あしべの自由帳

芦部ゆきとが言いたいことを書き綴るだけの、そんな「自由帳」です。

人権は「人間の権利」であって、「国民の権利」ではない。

日本国憲法第11条は「『国民』は、すべての基本的人権の享有を妨げられない」と規定し、また、第12条は「この憲法が『国民』に保障する自由及び権利は……」と規定していることから、日本国憲法による人権の保障が及ぶのは、あたかも「日本国民」だけであるかのように思えるかもしれません。

たしかに、「国民」という条文の文言に拘泥し、「日本国憲法の規定する人権は、日本国民にのみ保障される」とする見解や「憲法の人権規定のうち、『国民は』となっている規定は、外国人には適用されない」とする見解もないわけではありません。しかし、そもそも人権とは、「人種、性、身分等の区別に関係なく、人間であれば当然に享有できる権利」(人権の普遍性)です。しかるに、人権が「日本国民」にしか保障されないとするのは、人権の本質に悖るといえます。したがって、日本国憲法による人権の保障は、権利の性質上「日本国民」のみをその対象としていると解されるものを除き、日本国に在留する「外国人」に対しても等しく及ぶ、とするのが通説・判例*1です。つまり、日本国憲法の規定の「国民」という文言に、特段意味はないということです。

もっとも、前述のとおり「国民」という文言ゆえに「日本国憲法の規定する人権は、日本国民にのみ保障される(すなわち『外国人』には保障されない)」と解する余地がないわけではなく(ただし、そのような解釈が人権の本質に悖るものであることは前述のとおり)、そして、そのような解釈が排外主義あるいは民族差別の煽動に利用されるという問題もあります。それゆえ、やはり、日本国憲法の規定の「国民」という文言は改正されるべきであると私は思います。これこそ、まさに「個人の尊重」という日本国憲法の基本理念に適う、「憲法を護るための改憲」です。

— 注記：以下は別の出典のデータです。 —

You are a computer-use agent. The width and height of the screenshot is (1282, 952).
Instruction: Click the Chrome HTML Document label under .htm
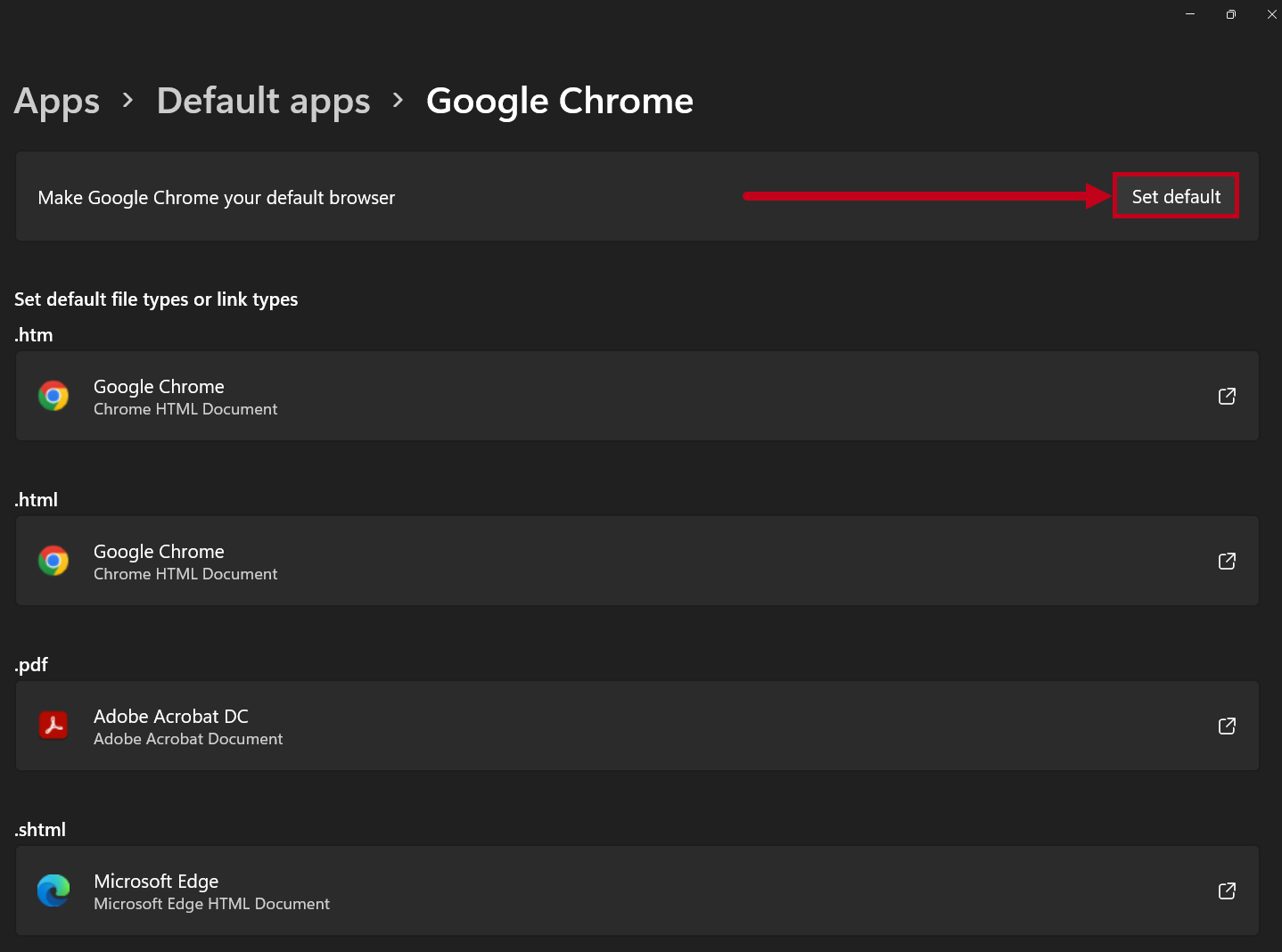tap(185, 409)
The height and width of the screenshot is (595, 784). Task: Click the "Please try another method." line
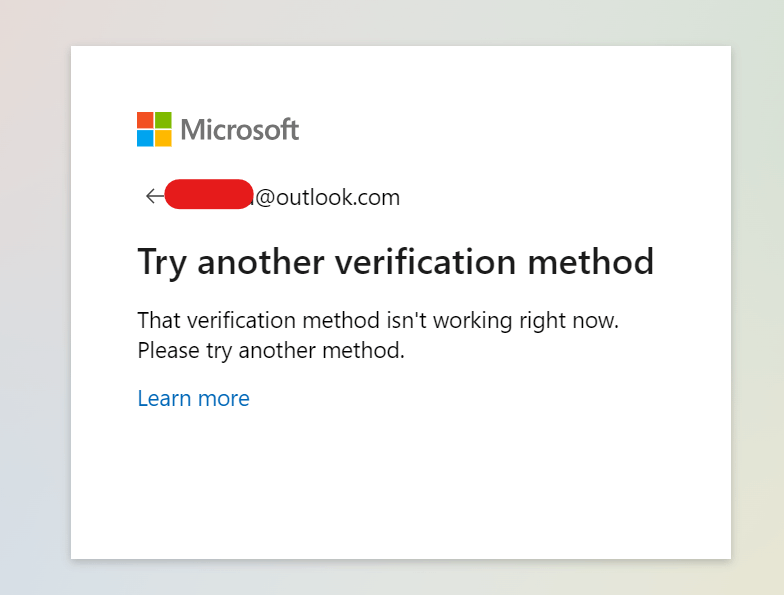(x=271, y=350)
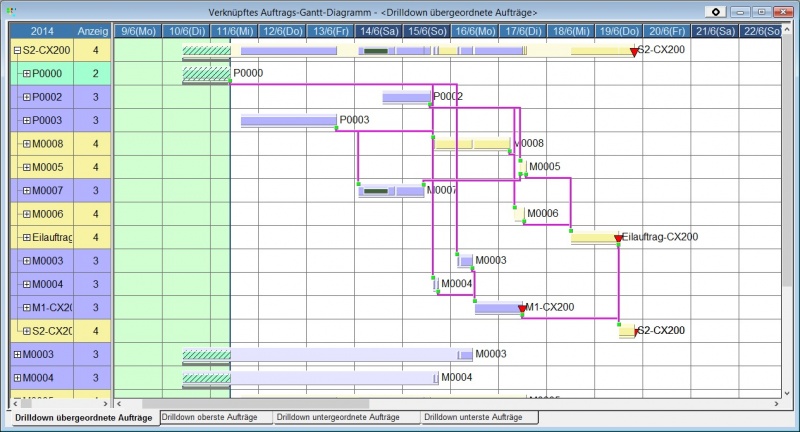Screen dimensions: 800x432
Task: Expand the M0007 order node
Action: tap(27, 191)
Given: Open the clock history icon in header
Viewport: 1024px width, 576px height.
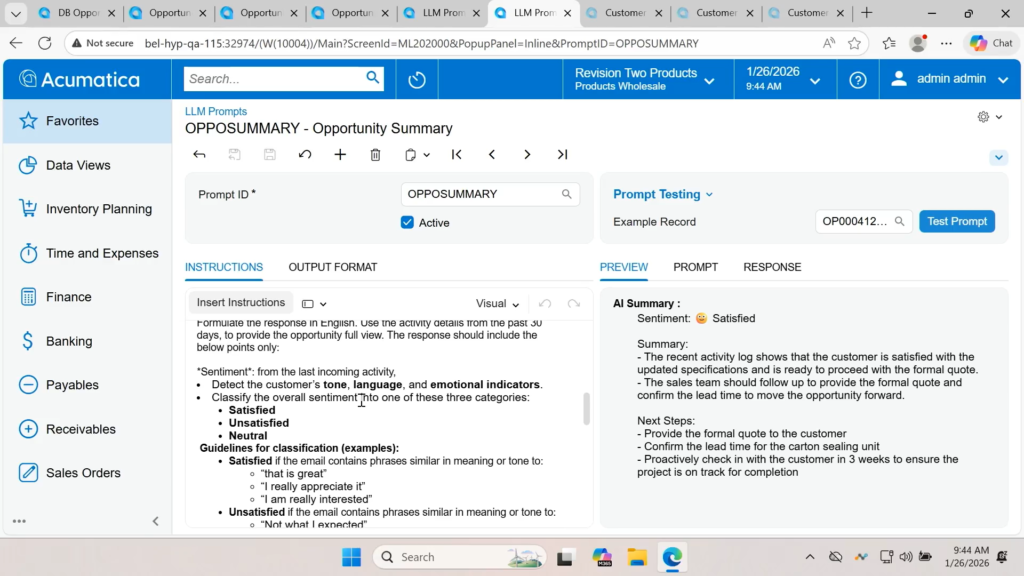Looking at the screenshot, I should coord(417,80).
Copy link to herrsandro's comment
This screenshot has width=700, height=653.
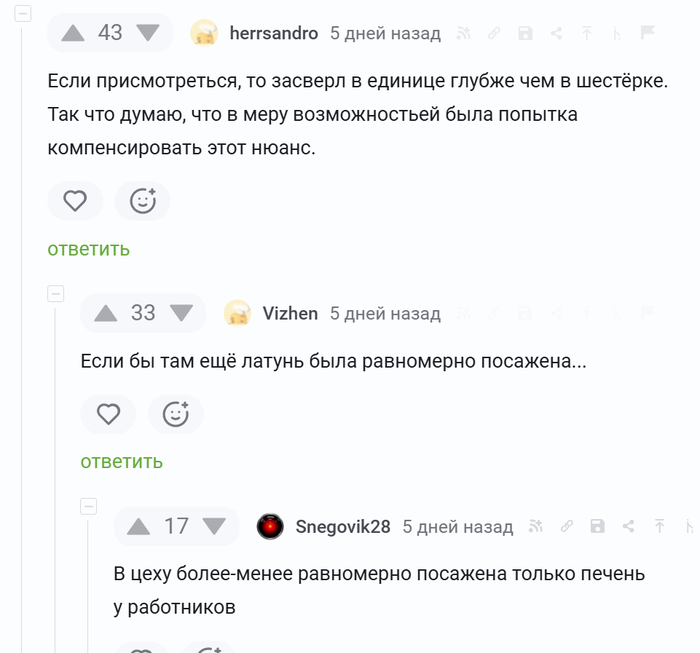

「個人の尊重」という日本国憲法の基本理念を真に実現するには、さらに「国民」の意義そのものを問い直すことが必要です。つまり、「日本」という国を、そこで生活する一人ひとりが尊厳ある人間として生きることのできる国にするには、「同化と排除の論理」に基づいて構築された現在の「日本国民」の概念を、「共生の論理」に基づき新しく構築しなおすことが、ぜひとも必要なのです。